Problem requirements
I would like you to print all the records below exactly as they are.

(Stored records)
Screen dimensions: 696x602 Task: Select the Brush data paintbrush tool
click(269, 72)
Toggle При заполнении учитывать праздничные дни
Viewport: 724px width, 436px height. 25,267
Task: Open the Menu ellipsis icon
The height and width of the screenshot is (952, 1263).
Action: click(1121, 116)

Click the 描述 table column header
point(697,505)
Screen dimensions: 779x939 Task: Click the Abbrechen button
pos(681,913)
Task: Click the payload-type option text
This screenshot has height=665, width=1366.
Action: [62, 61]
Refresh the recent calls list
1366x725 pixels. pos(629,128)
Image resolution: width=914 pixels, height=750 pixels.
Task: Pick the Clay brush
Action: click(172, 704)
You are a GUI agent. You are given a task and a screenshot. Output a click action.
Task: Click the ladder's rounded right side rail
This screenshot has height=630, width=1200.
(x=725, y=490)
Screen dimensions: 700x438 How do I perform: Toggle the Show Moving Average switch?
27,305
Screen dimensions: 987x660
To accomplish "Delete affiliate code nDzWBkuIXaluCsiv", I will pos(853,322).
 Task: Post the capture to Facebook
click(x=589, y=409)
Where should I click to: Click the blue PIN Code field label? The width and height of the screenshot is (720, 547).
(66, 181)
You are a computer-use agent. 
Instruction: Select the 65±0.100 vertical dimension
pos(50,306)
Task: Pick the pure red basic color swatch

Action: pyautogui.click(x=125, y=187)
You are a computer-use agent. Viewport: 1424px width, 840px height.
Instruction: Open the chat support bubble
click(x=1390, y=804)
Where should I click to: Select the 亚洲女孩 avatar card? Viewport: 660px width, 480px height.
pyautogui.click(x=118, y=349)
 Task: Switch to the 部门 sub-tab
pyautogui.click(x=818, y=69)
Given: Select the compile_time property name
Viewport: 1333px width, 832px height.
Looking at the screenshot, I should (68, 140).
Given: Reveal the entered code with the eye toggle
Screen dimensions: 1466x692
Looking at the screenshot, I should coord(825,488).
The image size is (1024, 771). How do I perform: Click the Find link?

Answer space
Screen dimensions: 696x602 Task: Select the Brush data paintbrush tool
click(269, 72)
Toggle При заполнении учитывать праздничные дни
Viewport: 724px width, 436px height. 25,267
Task: Open the Menu ellipsis icon
The height and width of the screenshot is (952, 1263).
Action: click(1121, 116)

Click the 描述 table column header
point(697,505)
Screen dimensions: 779x939 Task: Click the Abbrechen button
pos(681,913)
Task: Click the payload-type option text
This screenshot has height=665, width=1366.
Action: [62, 61]
Refresh the recent calls list
1366x725 pixels. pos(629,128)
Image resolution: width=914 pixels, height=750 pixels.
Task: Pick the Clay brush
Action: click(172, 704)
You are a GUI agent. You are given a task and a screenshot. Output a click action.
Task: Click the ladder's rounded right side rail
This screenshot has height=630, width=1200.
(x=725, y=490)
Screen dimensions: 700x438 How do I perform: Toggle the Show Moving Average switch?
27,305
Screen dimensions: 987x660
To accomplish "Delete affiliate code nDzWBkuIXaluCsiv", I will pos(853,322).
 Task: Post the capture to Facebook
click(x=589, y=409)
Where should I click to: Click the blue PIN Code field label? The width and height of the screenshot is (720, 547).
(66, 181)
You are a computer-use agent. 
Instruction: Select the 65±0.100 vertical dimension
pos(50,306)
Task: Pick the pure red basic color swatch

Action: pyautogui.click(x=125, y=187)
You are a computer-use agent. Viewport: 1424px width, 840px height.
Instruction: Open the chat support bubble
click(x=1390, y=804)
Where should I click to: Select the 亚洲女孩 avatar card? Viewport: 660px width, 480px height.
pyautogui.click(x=118, y=349)
 Task: Switch to the 部门 sub-tab
pyautogui.click(x=818, y=69)
Given: Select the compile_time property name
Viewport: 1333px width, 832px height.
Looking at the screenshot, I should (68, 140).
Given: Reveal the entered code with the eye toggle
Screen dimensions: 1466x692
Looking at the screenshot, I should coord(825,488).
The image size is (1024, 771). How do I perform: Click the Find link?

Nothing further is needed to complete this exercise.